UBS’ stock had risen after the government on Friday announced its proposals to prevent another Credit Suisse-style meltdown.
But on Tuesday the shares reversed those gains and fell sharply. By 1235 GMT they were down 6.6% at 26 francs, set for their biggest one-day drop in two months. Swiss markets were closed on Monday.
The bank’s capital returns to investors for 2026 and beyond remain uncertain, Deutsche Bank analysts said in a note, even as UBS on Friday reaffirmed its intention to return $3 billion in capital this year.
Traders also cited worries about the impact on UBS’s buyback plans as a reason for the share price fall.
JP Morgan analysts said they had already lowered their buyback estimates to $3.5 billion from $6 billion for next year, and to $4 billion from $8 billion in 2027, because the Swiss proposals were the "worse-case scenario".
"We are thus already pricing the worst case scenario, leaving upside from any improvement in the final rules. We think with the share price reaction today, UBS shares have priced these proposals more than enough," they said on Tuesday.
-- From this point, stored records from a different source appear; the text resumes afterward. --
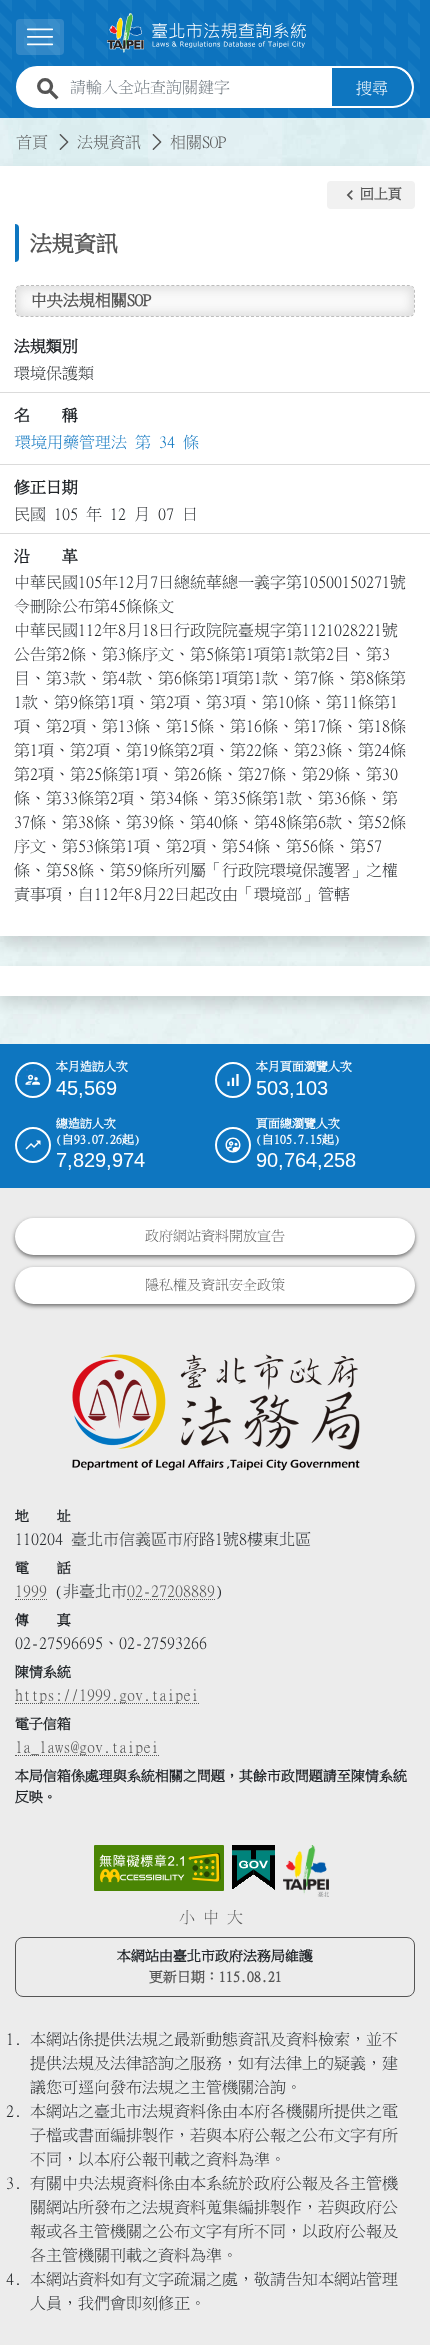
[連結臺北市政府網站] (306, 1871)
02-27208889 (171, 1591)
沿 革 (46, 556)
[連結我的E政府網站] (253, 1868)
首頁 (32, 142)
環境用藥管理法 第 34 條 (107, 442)
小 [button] (187, 1917)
Others disagreed about the likely impact on buybacks.
UBS should be able to manage the extra capital demands without affecting future buybacks and dividends, Citi analysts said. But they were worried about the rules being amended as they move through a consultation and legislative process, and about UBS’ consensus earnings momentum, "which continues to be weaker than peers on ongoing NII (net interest income) softness."
Uncertainty over the capital requirements have clobbered UBS shares. So far this year the stock has lost nearly 9%, against a 30% rally in a European banking share index.
While the government proposals confirmed some of UBS’ worst fears, the bank will have six to eight years to prepare for them becoming law, a time in which the rules may change.
UBS executives say the additional capital burden will put the Zurich-based bank at a disadvantage to rivals and on Friday called the requirements "extreme" and "neither proportionate nor internationally aligned."
Switzerland’s Finance Minister Karin Keller-Sutter said the measures were crucial for financial stability and would protect taxpayers.